• [READING TEXT]
⁂

AURORAL ORIGINS
How solar particles interact with our planet's magnetic field to create a dazzling light show
The origins of the aurora rest with our star. The Sun is always throwing out charged particles – mostly electrons and protons – in a moving plasma that we call the solar wind. On top of this, sometimes it releases more matter into the Solar System when the twisted magnetic field lines of the Sun break in a solar eruption or even a giant coronal mass ejection.
A coronal mass ejection is enormous! The Sun throws billions of tonnes of matter out into the Solar System, travelling at millions of kilometres an hour. We and all the other planets in the Solar System sit in this turbulent sea of plasma. This solar wind is constantly buffeting the Earth, sometimes weakly, sometimes strongly.
All these fast charged particles would be dangerous to life, but Earth has a magnetic field, that forms a protective shield called the magnetosphere. The solar wind interacts with Earth’s magnetic field, and if the magnetic field in the solar wind points southwards, the interaction is particularly strong; it sets up a cycle of changes in Earth’s magnetic field pattern.
This is called the Dungey Cycle and involves magnetic field lines being opened on the sunward side of the planet and closed again behind in a process called magnetic reconnection, where magnetic field lines snap and rejoin in a different configuration. This explosive process accelerates electrons into the Earth’s atmosphere on the night side of the planet, causing the aurora.
The aurora is the way our planet protects itself from the battering of the solar wind, absorbing the energy in its magnetic field and dissipating it in a beautiful light show.

⁂

Copy the entire auroral origins text above word for word, from its title to its final sentence.

• [SUPPLIED ENTRIES]
⁂

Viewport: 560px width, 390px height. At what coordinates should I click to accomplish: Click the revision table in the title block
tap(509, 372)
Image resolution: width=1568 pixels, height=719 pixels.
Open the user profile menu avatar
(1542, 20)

⁂

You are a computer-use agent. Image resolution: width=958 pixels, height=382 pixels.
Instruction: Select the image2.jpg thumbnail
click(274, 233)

⁂

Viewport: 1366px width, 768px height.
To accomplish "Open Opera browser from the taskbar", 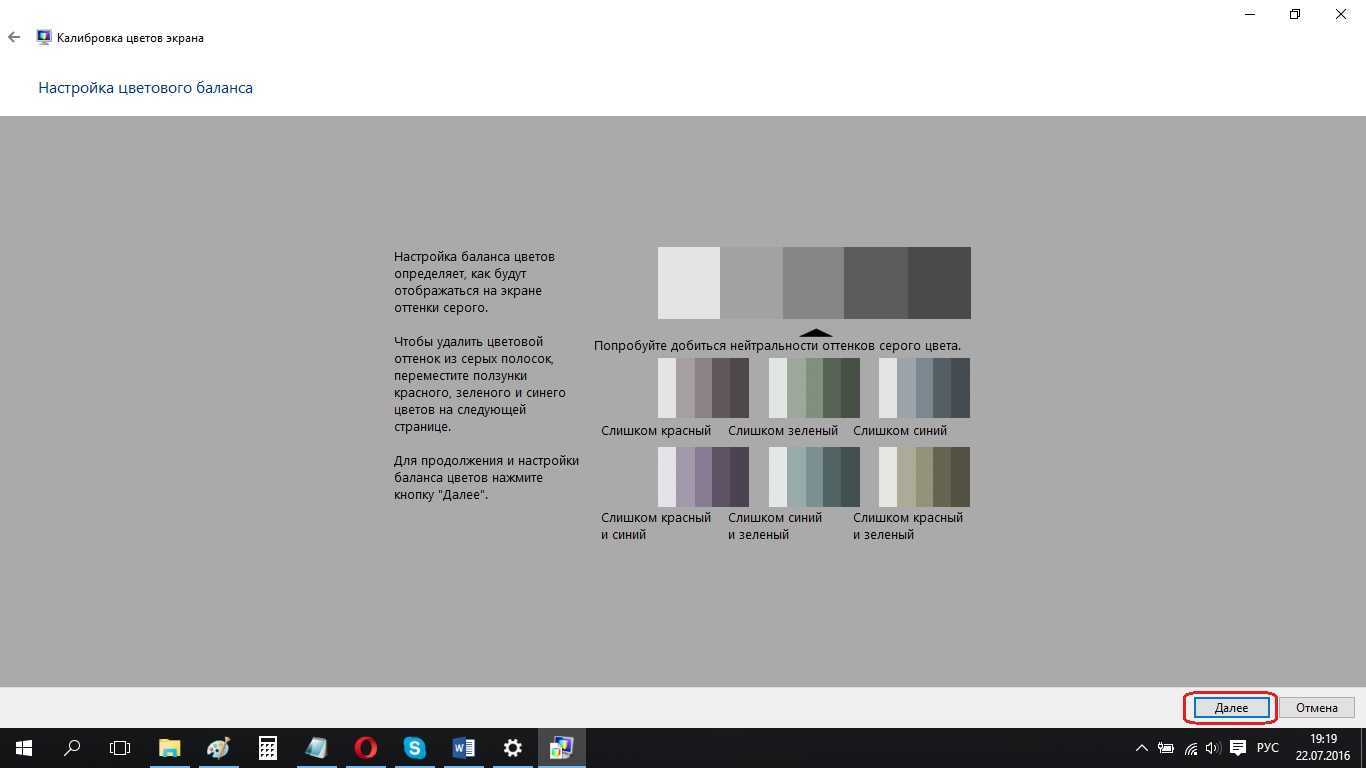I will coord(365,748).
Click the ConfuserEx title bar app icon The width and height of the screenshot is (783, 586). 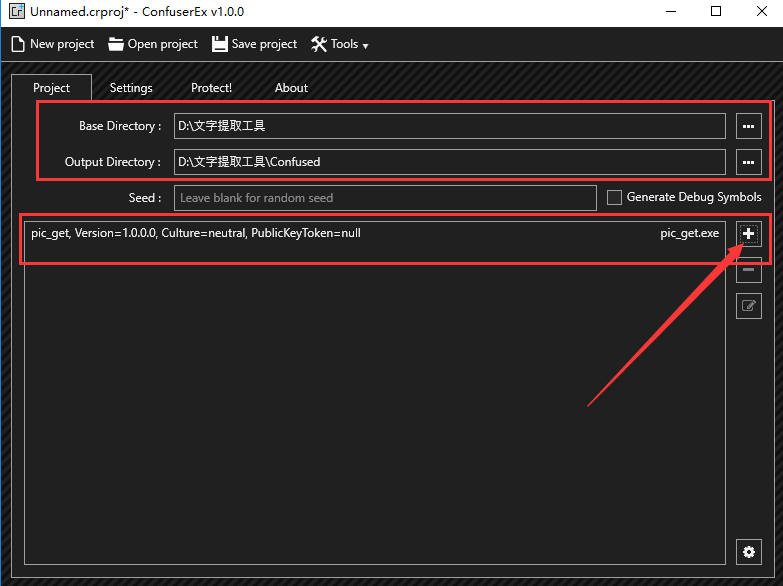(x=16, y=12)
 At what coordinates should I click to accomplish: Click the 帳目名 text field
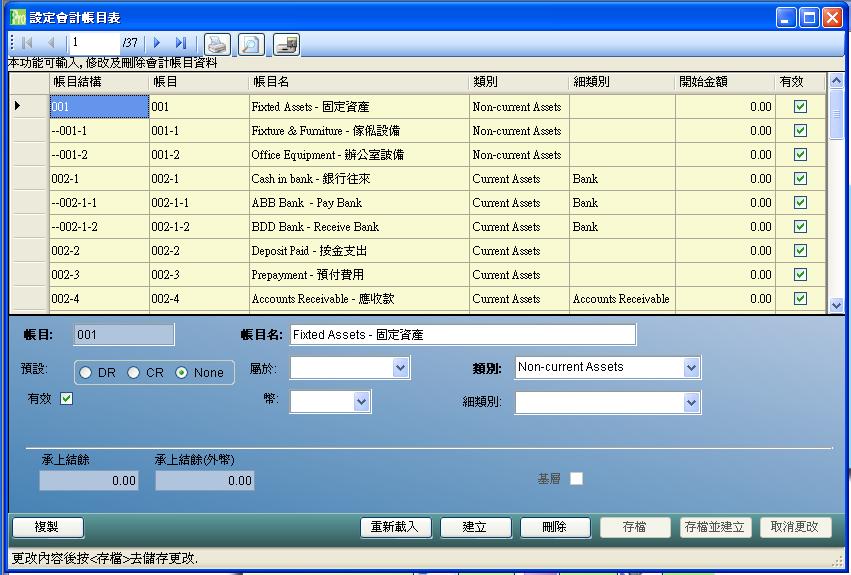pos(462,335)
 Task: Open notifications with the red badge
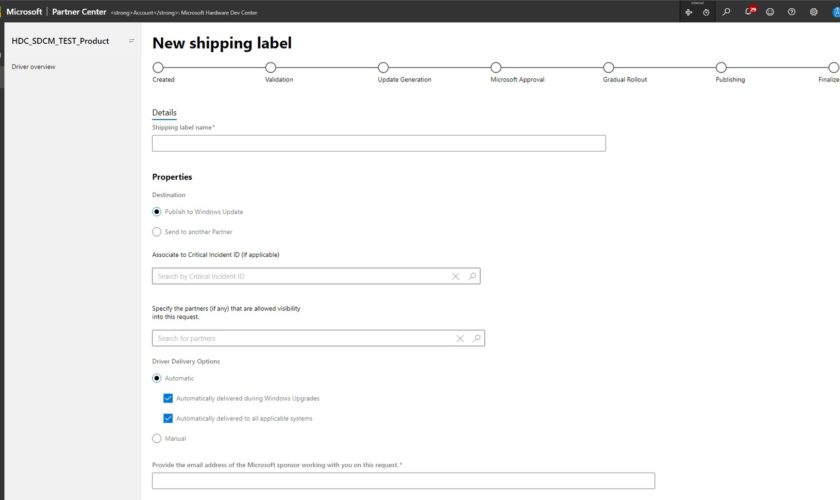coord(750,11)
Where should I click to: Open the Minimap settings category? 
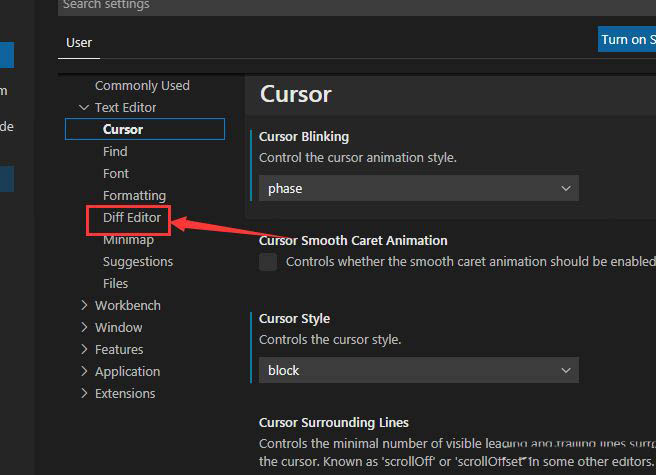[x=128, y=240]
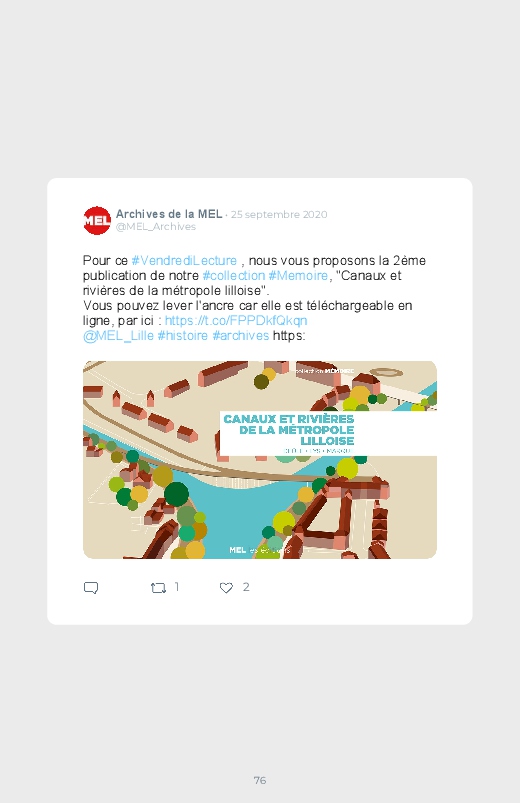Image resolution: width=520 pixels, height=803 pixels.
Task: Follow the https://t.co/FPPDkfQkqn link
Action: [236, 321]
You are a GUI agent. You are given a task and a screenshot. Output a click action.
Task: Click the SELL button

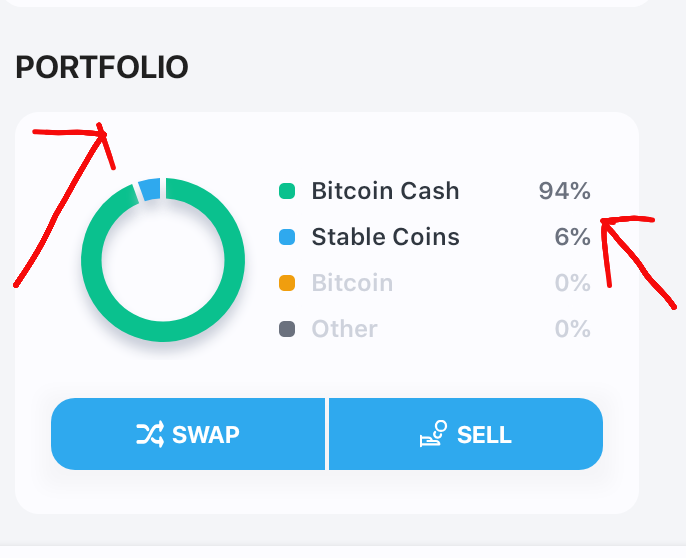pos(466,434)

⁂

• [OUTPUT]
AURORAL ORIGINS
How solar particles interact with our planet's magnetic field to create a dazzling light show
The origins of the aurora rest with our star. The Sun is always throwing out charged particles – mostly electrons and protons – in a moving plasma that we call the solar wind. On top of this, sometimes it releases more matter into the Solar System when the twisted magnetic field lines of the Sun break in a solar eruption or even a giant coronal mass ejection.
A coronal mass ejection is enormous! The Sun throws billions of tonnes of matter out into the Solar System, travelling at millions of kilometres an hour. We and all the other planets in the Solar System sit in this turbulent sea of plasma. This solar wind is constantly buffeting the Earth, sometimes weakly, sometimes strongly.
All these fast charged particles would be dangerous to life, but Earth has a magnetic field, that forms a protective shield called the magnetosphere. The solar wind interacts with Earth’s magnetic field, and if the magnetic field in the solar wind points southwards, the interaction is particularly strong; it sets up a cycle of changes in Earth’s magnetic field pattern.
This is called the Dungey Cycle and involves magnetic field lines being opened on the sunward side of the planet and closed again behind in a process called magnetic reconnection, where magnetic field lines snap and rejoin in a different configuration. This explosive process accelerates electrons into the Earth’s atmosphere on the night side of the planet, causing the aurora.
The aurora is the way our planet protects itself from the battering of the solar wind, absorbing the energy in its magnetic field and dissipating it in a beautiful light show.